Setting Up Data APIs on Lens with Talos

This document provides step-by-step instructions for setting up Data APIs on Lens using Talos within DataOS. This document will enable users to:

  • Create a config file for Talos API definition for Lens.
  • Add SQL query and manifest files for API paths.
  • Push the code to a hosted code repository.
  • Configure an Instance Secret to securely manage code repository access.
  • Define and deploy a Talos Service to set up a Data API on deployed Lens.

Prerequisites

  • Ensure Lens is deployed in DataOS. Refer to the Lens documentation for setup instructions.

Steps

Step 1: Initialize a Git repository

  • Create a new project directory.
  • Initialize a Git repository within the directory.

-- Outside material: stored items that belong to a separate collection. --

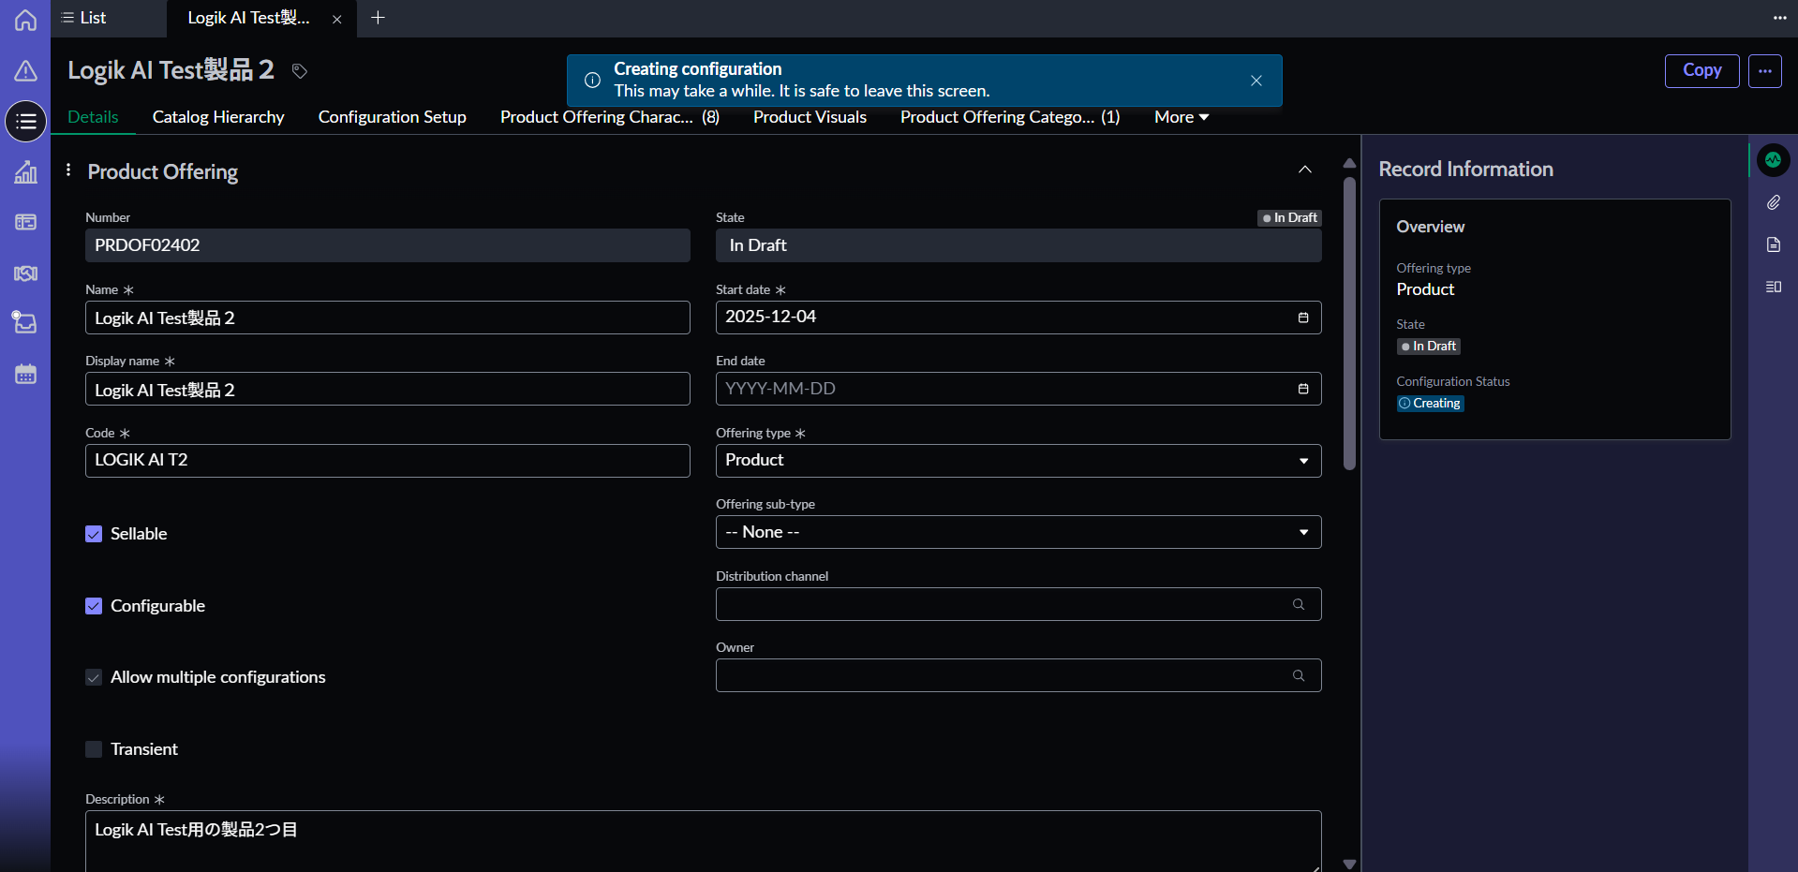Open the attachments paperclip icon

[1773, 202]
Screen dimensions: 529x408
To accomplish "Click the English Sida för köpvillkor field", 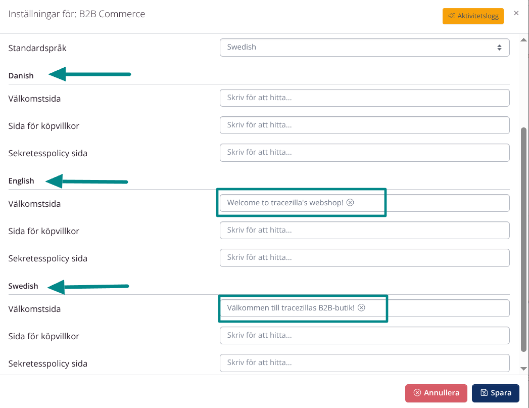I will [x=364, y=230].
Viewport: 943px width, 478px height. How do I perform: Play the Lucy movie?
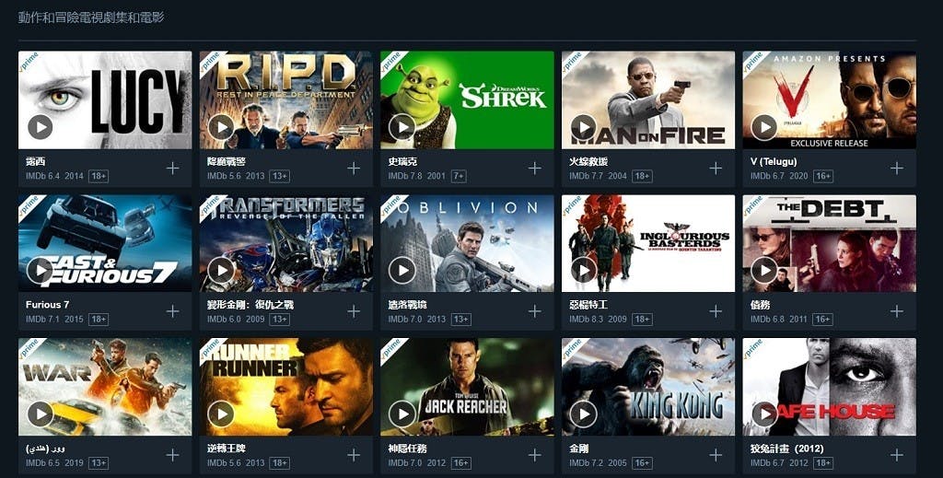[x=41, y=127]
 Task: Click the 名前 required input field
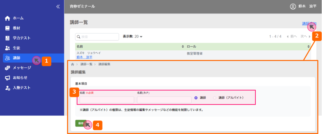107,100
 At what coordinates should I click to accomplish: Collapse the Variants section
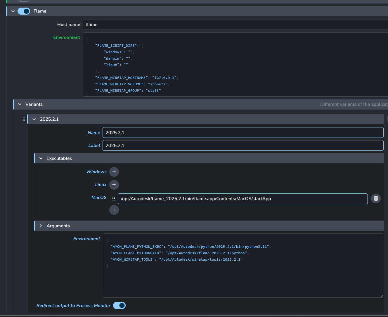(20, 104)
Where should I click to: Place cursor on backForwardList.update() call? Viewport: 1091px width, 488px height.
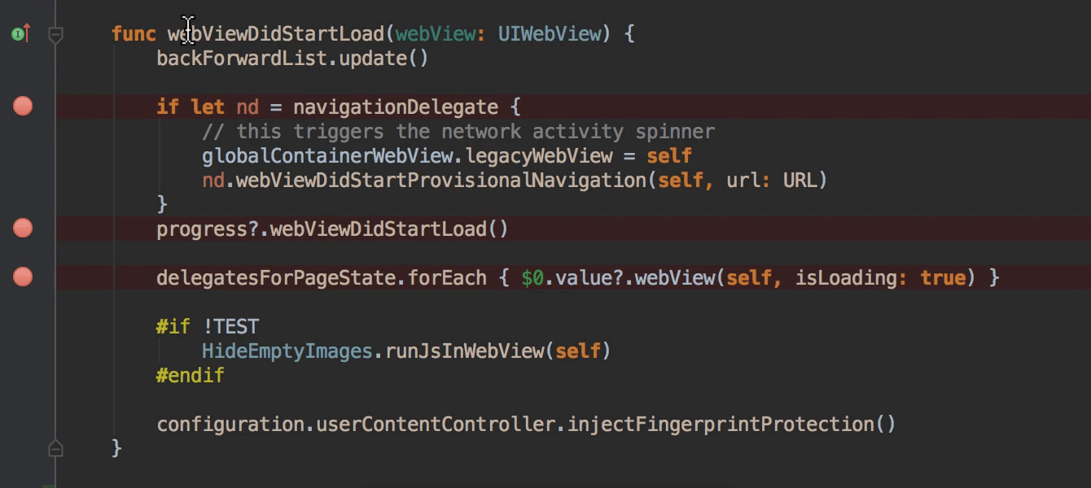[x=292, y=59]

Step 2: Prepare the configuration file

  • In the project directory, open a code editor (e.g., Visual Studio Code).
  • Create a file named config.yaml and add the following configuration:
    name: cross_sell_api # Replace the name with your API name
    description: A Data API on top of Lens using Talos. # API description
    version: 0.1.1 # API Version
    auth:
      heimdallUrl: https://liberal-donkey.dataos.app/heimdall # Replace the Heimdall URL with your environments
      userGroups: # User Groups
        - name: datadev
          description: Data dev group
          includes:
            - users:id:thor
            - users:id:iamgroot
        - name: default
          description: Default group to include everyone
          includes: "*"
    logLevel: 'DEBUG' # Log Level
    sources:
      - name: lens # Source name
        type: lens # Source Type
        lensName: 'public:cross-sell-affinity' # Lens Name format '<workspace>:<lens-name>'
    
  • Adjust the values for name, description, version, heimdallUrl, userGroups and lensName to suit your environment. Refer to the Talos config.yaml attribute documentation for detailed descriptions.

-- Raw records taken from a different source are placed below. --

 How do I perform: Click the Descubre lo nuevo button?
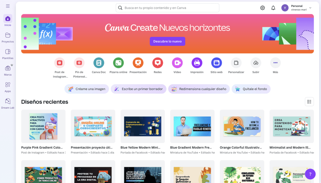[167, 41]
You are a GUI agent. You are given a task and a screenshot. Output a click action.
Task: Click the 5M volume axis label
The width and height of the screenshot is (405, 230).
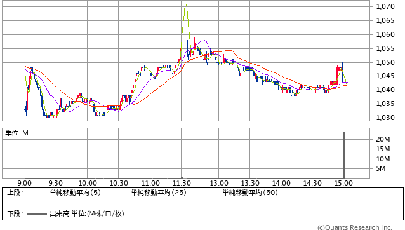click(x=381, y=168)
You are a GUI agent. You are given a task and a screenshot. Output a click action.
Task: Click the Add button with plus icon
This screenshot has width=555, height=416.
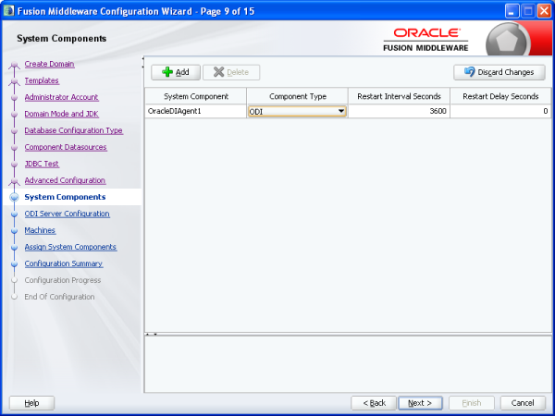(175, 72)

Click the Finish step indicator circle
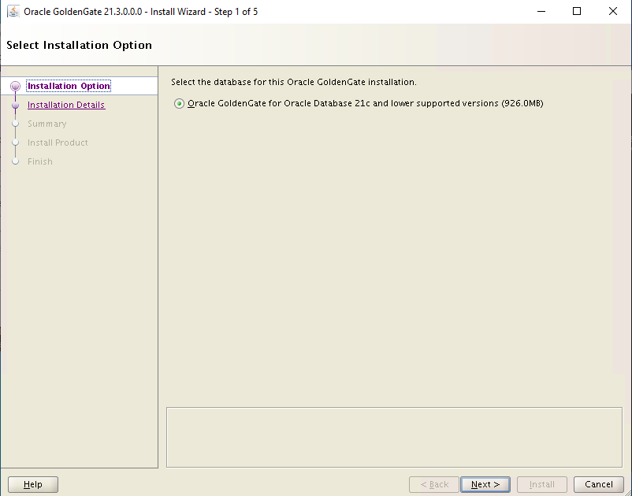(x=15, y=161)
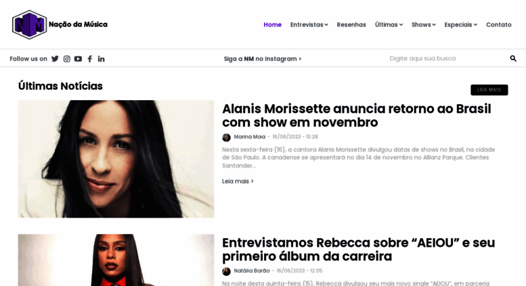
Task: Click the search magnifier icon
Action: [x=513, y=59]
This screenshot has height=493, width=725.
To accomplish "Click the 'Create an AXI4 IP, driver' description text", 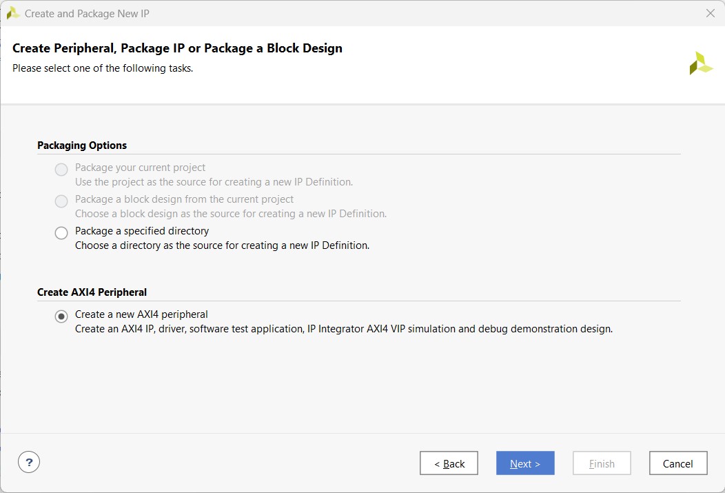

Step 3: Add SQL query and manifest files

  • Inside the project directory, create a folder named apis.

  • Within the apis folder:

    • Create the product_affinity.sql containing the SQL query:

      --- product_affinity.sql
      SELECT affinity_score FROM product LIMIT 20
      
    • Create a corresponding product_affinity.yaml manifest file defining the API path:

      # product_affinity.yaml
      urlPath: /affinity
      description: This endpoint provides affinity scores. 
      source: lens
      
  • Each .sql file should have a matching .yaml manifest file to ensure correct API path mappings.

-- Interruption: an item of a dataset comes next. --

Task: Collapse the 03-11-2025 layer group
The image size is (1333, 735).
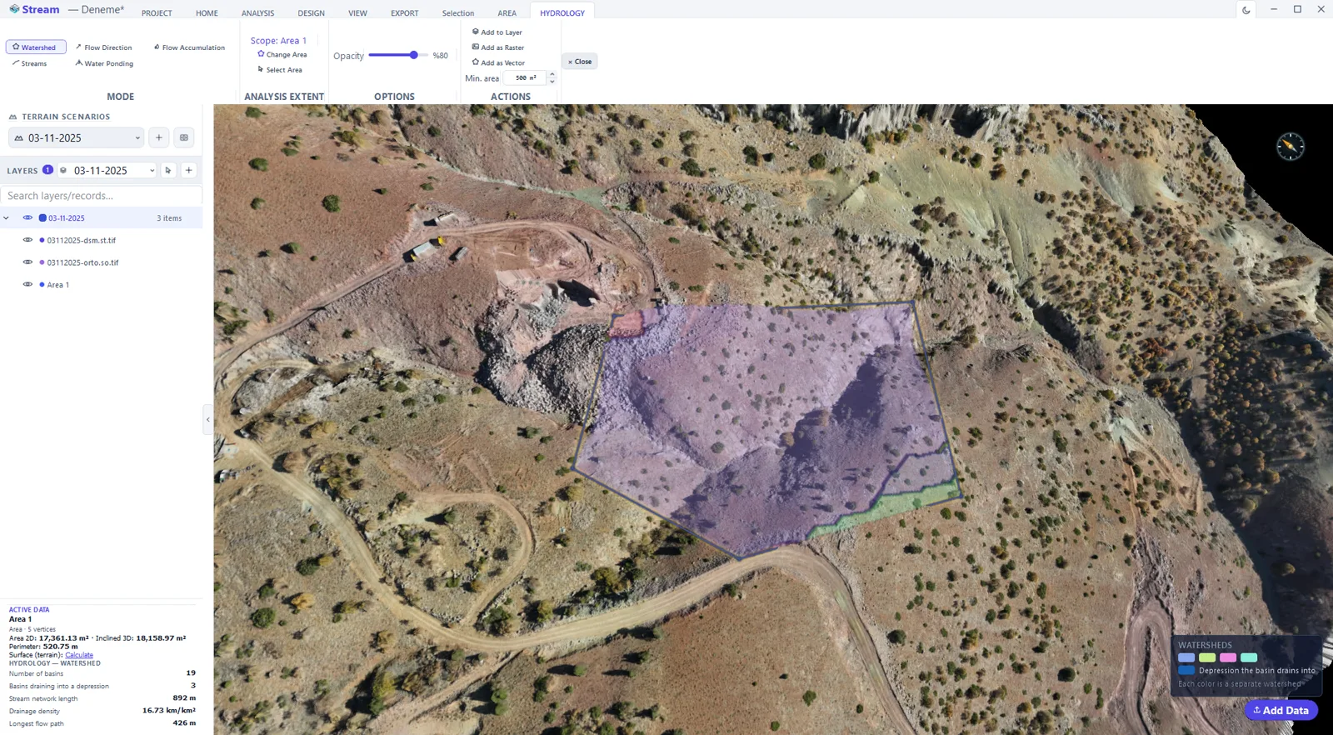Action: (7, 218)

Step 4: Caching the data (optional)

  • To cache the data, add the cache attribute inside the product_affinity.yaml file as shown below.

    urlPath: /affinity
    description: This endpoint provides affinity scores. 
    source: lens
    cache:
      - cacheTableName: 'affinity_cache'
        sql: SELECT product_customer_id as customer_id,product_category FROM product
        source: lens
    
  • Similarly, update the product_affinity.sql file as shown in the example below.

    {% cache %}
    
    with random_cat as(select customer_id,   CASE
          WHEN random() < 0.2 THEN 'Wines'
          WHEN random() < 0.4 THEN 'Meats'
          WHEN random() < 0.6 THEN 'Fish'
          WHEN random() < 0.8 THEN 'Sweet Products'
          ELSE 'Fruits'
        END AS product_category from affinity_cache) 
      SELECT 
        cp1.product_category AS category_1,
        cp2.product_category AS category_2,
        COUNT(DISTINCT cp1.customer_id)*4/10.0 AS product_affinity_score
      FROM random_cat cp1
        INNER JOIN random_cat cp2 
      ON cp1.customer_id = cp2.customer_id AND cp1.product_category <> cp2.product_category 
      group by 1,2
    {% endcache %}
    
    To know more about the caching in Talos, please refer to this.

Step 5: Push the code to the repository

After following the above steps, push the code to the code repository. The repository structure will resemble the following:

project-directory/
├── config.yaml
├── apis/
│   ├── product_affinity.sql
│   └── product_affinity.yaml

Step 6: Configure Instance Secret

Info

For setups using a public code repository, this step can be skipped entirely.

In cases where the code is stored in a private code repository, Instance Secrets become necessary to securely store and access repository credentials. This enables Talos Service to sync with the repository without exposing sensitive information in the configuration files.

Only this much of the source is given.